6. Bread can be used to refer to food that is earned, for example, “I am the breadwinner of
the household.”
7. Boots are used to refer to soldiers, for example, “the boots guarded the area in case of
invaders.”
8. Bubbly is used to refer to the drink, Champagne which contains bubbles, for example,
“let’s crack open some bubble and celebrate my new job.“
9. “The world is against me.” This example uses the word world to refer to everyone.
10. “The Huffington Post wrote a very interesting story.” Here, synecdoche is used by
referring to one journalist as the Huffington Post.
11. The word suit is used to refer to businessmen.
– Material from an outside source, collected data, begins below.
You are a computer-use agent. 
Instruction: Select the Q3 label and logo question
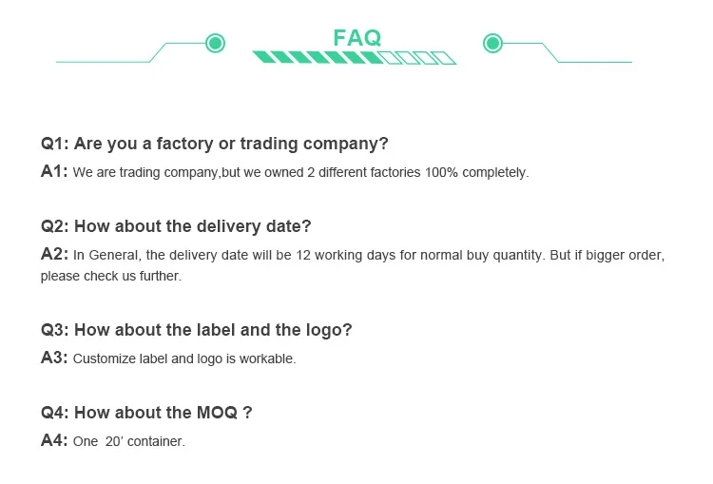(197, 330)
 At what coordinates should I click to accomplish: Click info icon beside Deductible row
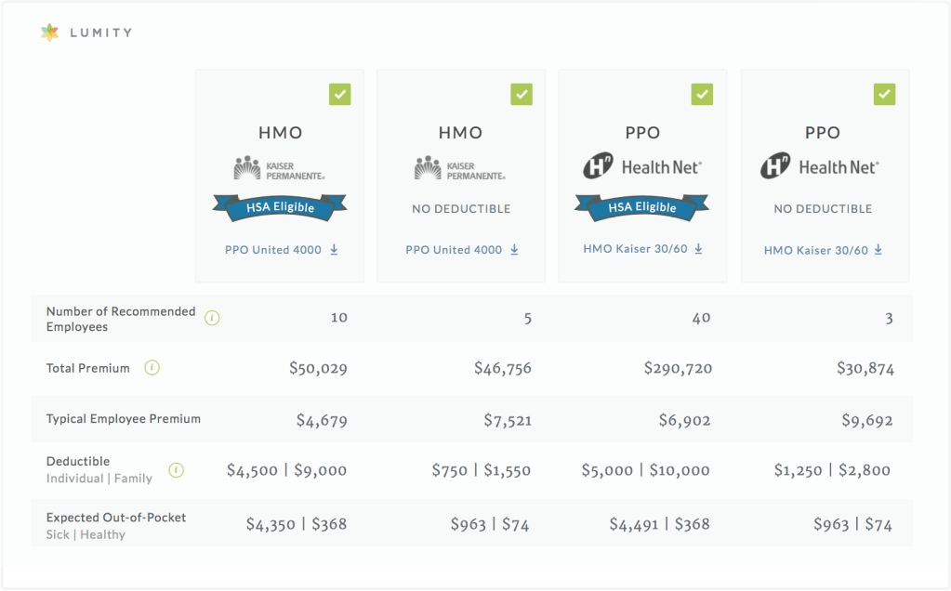(x=175, y=470)
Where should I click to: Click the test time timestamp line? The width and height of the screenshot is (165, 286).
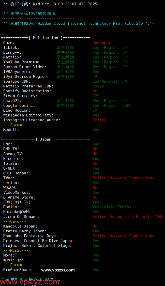tap(50, 4)
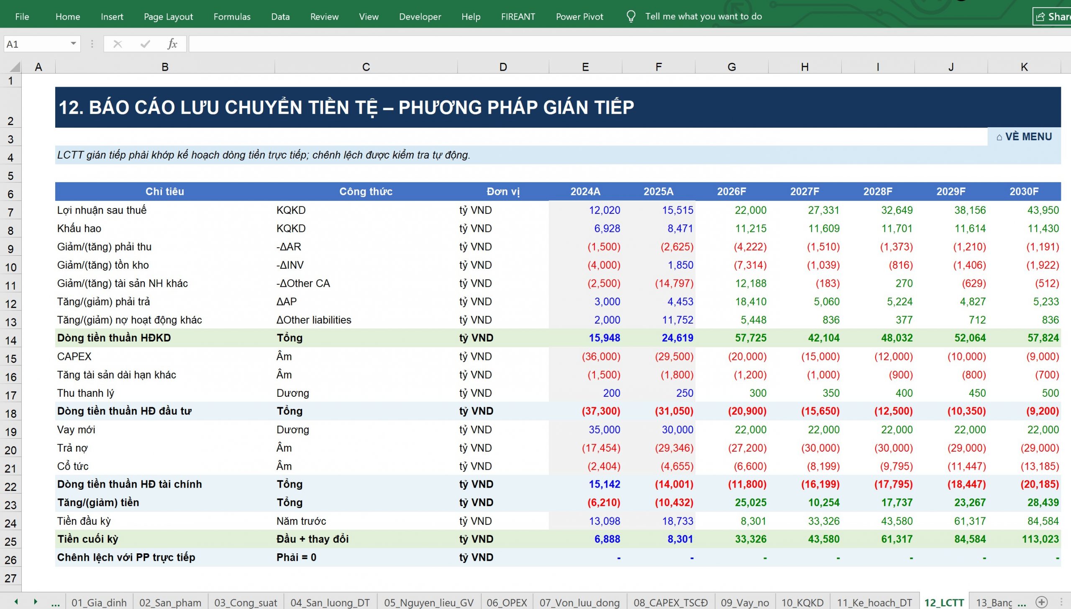Click the Cancel X icon in formula bar
Viewport: 1071px width, 609px height.
click(118, 44)
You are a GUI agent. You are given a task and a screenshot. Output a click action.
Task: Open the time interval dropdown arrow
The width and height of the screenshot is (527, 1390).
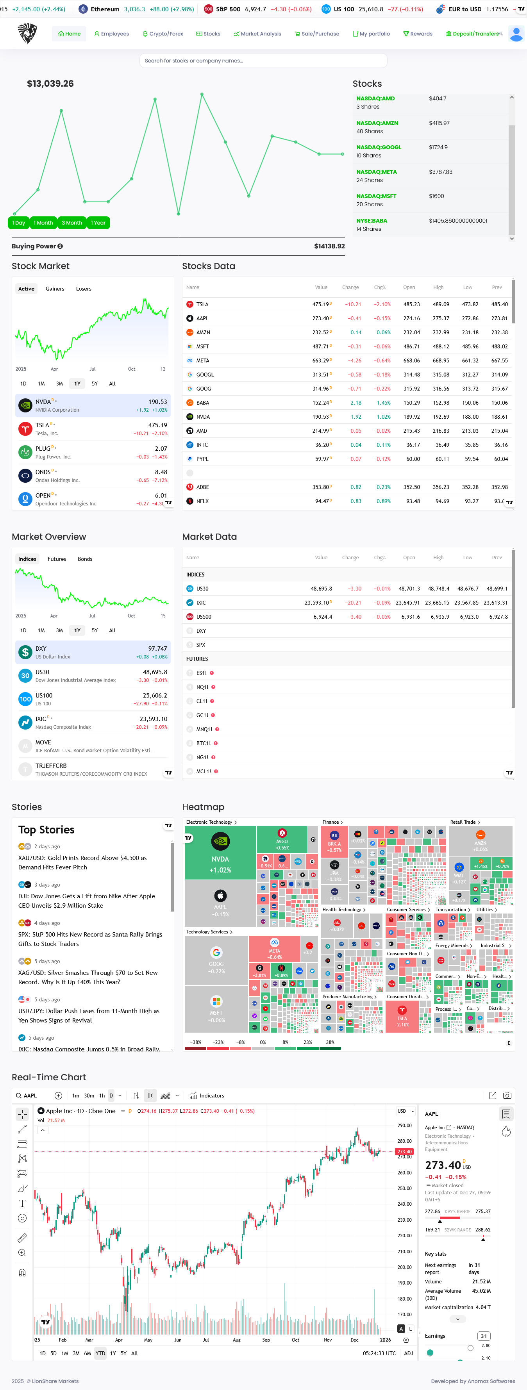click(120, 1095)
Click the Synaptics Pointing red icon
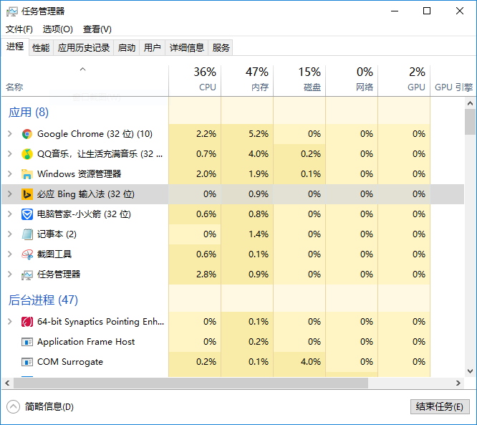This screenshot has width=477, height=425. point(27,322)
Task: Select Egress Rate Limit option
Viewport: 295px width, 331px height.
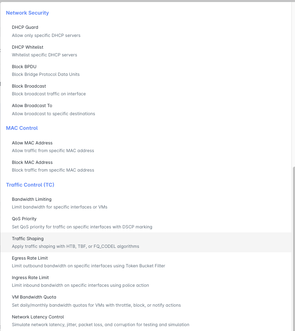Action: click(30, 258)
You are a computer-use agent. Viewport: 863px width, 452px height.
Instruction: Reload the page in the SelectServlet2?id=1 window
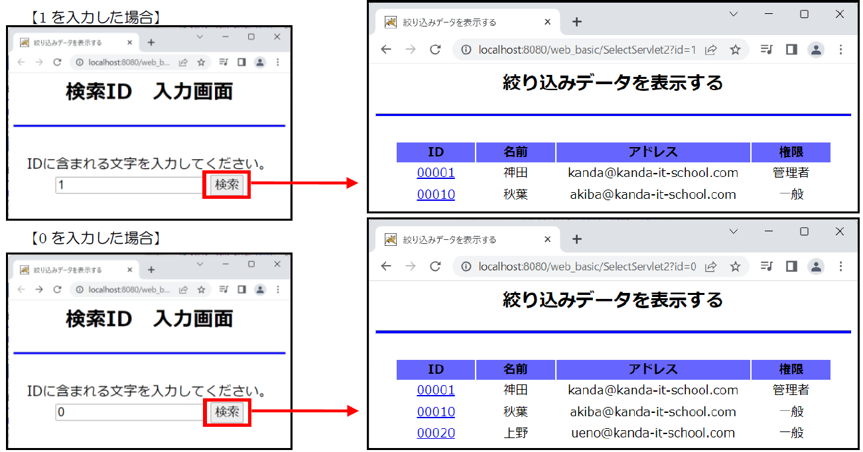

For example “John has a pretty boring job
as one of the suits.“
12. Glasses can be used to refer to any sort of eyewear, for example, “I have to wear glasses
to be able to read.“
13. The heart is used to refer to love or romance, for example, “I love you so much that I give
you my heart.“
14. The word glass can be used to refer to a drink, for example, “Can you buy me another
glass.“
15. The sword can be used to refer to killing, even though killing can be achieved by more
than just a sword, for example, “the soldiers all faced the sword.“
16. "Nice wheels!" A synecdoche in which "wheels" stand in for the car that they are a part
of.

17. "Hurry up, gray beard!" A not very polite synecdoche, in which an old man's "gray
beard" stands in for his whole being.

18. "What's the head count?" The person asking this question is interested not just in the
number of heads, but rather in the number of people to whom the heads belong.

19. "Denver won 4-2" A whole-to-part synecdoche in which the name of the entire city of
Denver is used to mean one of its sports teams.

20. "The brains helped me with my homework." A part-to-whole synecdoche in which smart


students are referred to as "brains"—the brain being, of course, only one part of them.